Governo vai aumentar Cide sobre gasolina, diz deputado Arnaldo Jardim

Deputado Federal integrante da Frente Parlamentar da Agropecuária (FPA), Arnaldo Jardim (Cidadania-SP) disse nesta sexta-feira (01) que o governo federal decidiu elevar a tributação sobre a gasolina. Segundo Jardim, serão R$ 0,20 mais na Contribuição de Intervenção no Domínio Econômico (Cide) e taxação de 15% sobre qualquer gasolina importada. Atualmente, a cobrança da Cide é de R$ 0,10 por litro do combustível.
Segundo Jardim, que divulgou as informações em vídeo publicado nas redes sociais, também haverá uma linha de financiamento para a estocagem no setor de etanol. O deputado afirmou que as decisões do Executivo foram tomadas após "muitas e intensas" negociações junto a entidades do setor e a FPA.
A medida, se concretizada, seria adotada para amenizar os efeitos da crise no setor de etanol, já que a queda do preço do petróleo tornou esse combustível menos competitivo no mercado.
Questionado sobre o assunto durante coletiva à imprensa nesta sexta, o secretário especial de Fazenda do Ministério da Economia, Waldery Rodrigues, disse que medidas ligadas ao setor sucroalcooleiro estão em estudo por vários ministérios e serão anunciadas no momento oportuno.
"Neste período de crise dura, crise sanitária, crise econômica, poucos setores têm sentido mais os efeitos do que o setor sucroenergético, no nosso etanol, particularmente, por isso que nós, da Frente Parlamentar que eu coordeno, junto com entidades do setor, tivemos muitas e intensas negociações com o governo, e o governo anuncia agora decisões importantes, vinte centavos a mais na Cide da gasolina, 15% sobre qualquer gasolina importada, e virá também linha de financiamento para o nosso etanol, para sua estocagem", afirmou o parlamentar.
Segundo dados da Agência Nacional do Petróleo, Gás Natural e Biocombustíveis (ANP), a gasolina está custando em média 7,1% a menos para o consumidor nos postos de abastecimento, com preço máximo de R$ 5,690 o litro e mínimo de R$ 2,950, referentes à semana de 19 a 25 de abril comparada à primeira semana do mês.

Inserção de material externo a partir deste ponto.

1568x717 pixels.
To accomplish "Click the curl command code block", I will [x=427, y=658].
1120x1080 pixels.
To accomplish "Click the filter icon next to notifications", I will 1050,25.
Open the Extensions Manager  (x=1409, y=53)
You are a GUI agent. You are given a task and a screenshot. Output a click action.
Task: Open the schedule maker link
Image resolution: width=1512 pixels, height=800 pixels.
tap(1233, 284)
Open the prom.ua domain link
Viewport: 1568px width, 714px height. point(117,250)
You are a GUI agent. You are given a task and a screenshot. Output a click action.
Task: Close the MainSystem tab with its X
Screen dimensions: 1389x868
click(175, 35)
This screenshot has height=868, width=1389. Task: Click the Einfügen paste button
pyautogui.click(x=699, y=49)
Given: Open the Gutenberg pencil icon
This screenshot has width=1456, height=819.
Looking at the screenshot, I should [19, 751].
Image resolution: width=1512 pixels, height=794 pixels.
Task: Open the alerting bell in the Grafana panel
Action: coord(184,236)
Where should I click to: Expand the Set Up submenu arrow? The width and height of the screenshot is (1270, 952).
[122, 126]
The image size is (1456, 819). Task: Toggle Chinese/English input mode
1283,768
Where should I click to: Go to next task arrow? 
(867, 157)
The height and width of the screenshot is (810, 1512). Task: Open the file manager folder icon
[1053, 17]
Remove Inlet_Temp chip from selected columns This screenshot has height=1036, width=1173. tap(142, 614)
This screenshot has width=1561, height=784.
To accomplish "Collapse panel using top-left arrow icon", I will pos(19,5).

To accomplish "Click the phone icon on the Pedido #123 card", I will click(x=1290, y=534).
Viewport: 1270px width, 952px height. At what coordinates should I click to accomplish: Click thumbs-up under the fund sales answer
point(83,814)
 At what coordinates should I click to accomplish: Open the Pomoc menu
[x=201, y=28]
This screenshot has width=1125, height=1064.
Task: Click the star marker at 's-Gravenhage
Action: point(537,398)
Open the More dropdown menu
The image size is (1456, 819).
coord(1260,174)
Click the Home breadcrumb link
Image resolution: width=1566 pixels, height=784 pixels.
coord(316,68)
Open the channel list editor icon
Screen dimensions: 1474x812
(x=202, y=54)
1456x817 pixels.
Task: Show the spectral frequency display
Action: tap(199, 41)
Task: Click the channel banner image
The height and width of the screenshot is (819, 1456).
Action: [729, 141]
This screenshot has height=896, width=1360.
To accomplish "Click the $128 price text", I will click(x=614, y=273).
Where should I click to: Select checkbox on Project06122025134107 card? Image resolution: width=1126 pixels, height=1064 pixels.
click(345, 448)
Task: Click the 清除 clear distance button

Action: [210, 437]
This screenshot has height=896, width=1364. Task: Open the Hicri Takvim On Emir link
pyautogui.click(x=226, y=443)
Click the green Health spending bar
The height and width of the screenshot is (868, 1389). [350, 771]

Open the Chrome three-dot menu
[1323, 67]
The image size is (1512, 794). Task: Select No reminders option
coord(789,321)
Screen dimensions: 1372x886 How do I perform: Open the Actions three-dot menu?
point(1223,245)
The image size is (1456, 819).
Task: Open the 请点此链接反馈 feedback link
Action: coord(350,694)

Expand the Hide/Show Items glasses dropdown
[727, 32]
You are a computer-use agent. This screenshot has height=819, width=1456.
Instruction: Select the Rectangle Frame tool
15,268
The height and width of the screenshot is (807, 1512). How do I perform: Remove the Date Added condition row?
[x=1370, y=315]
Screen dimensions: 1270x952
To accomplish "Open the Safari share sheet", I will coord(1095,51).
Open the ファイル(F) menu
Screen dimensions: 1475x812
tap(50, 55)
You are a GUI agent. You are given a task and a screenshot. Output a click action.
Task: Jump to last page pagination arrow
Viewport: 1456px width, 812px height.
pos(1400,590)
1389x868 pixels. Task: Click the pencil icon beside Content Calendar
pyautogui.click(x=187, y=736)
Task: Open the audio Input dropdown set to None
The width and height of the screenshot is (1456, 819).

Questionado sobre as declarações do deputado, o Ministério da Economia afirmou em nota que não comenta medidas em análise ou que ainda não são públicas.
"O grupo de monitoramento da crise econômica relacionada ao COVID-19 está analisando diversas alternativas para reduzir os impactos da pandemia para o setor produtivo e para o setor público em suas diversas esferas, com o objetivo de preservar especialmente a população mais vulnerável. As novas decisões serão informadas no momento em que forem devidamente finalizadas e tornadas públicas", disse.